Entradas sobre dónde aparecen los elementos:
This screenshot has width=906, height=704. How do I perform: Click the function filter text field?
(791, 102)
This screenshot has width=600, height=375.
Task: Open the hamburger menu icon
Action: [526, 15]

--- POR HACER ---
Por favor, muestra cada línea del listado que contenga la cadena "This", distinguiendo entre mayúsculas y minúsculas.

--- RESPUESTA ---
This screenshot has width=906, height=704. How do I perform: Click the function filter text field?
This screenshot has width=600, height=375.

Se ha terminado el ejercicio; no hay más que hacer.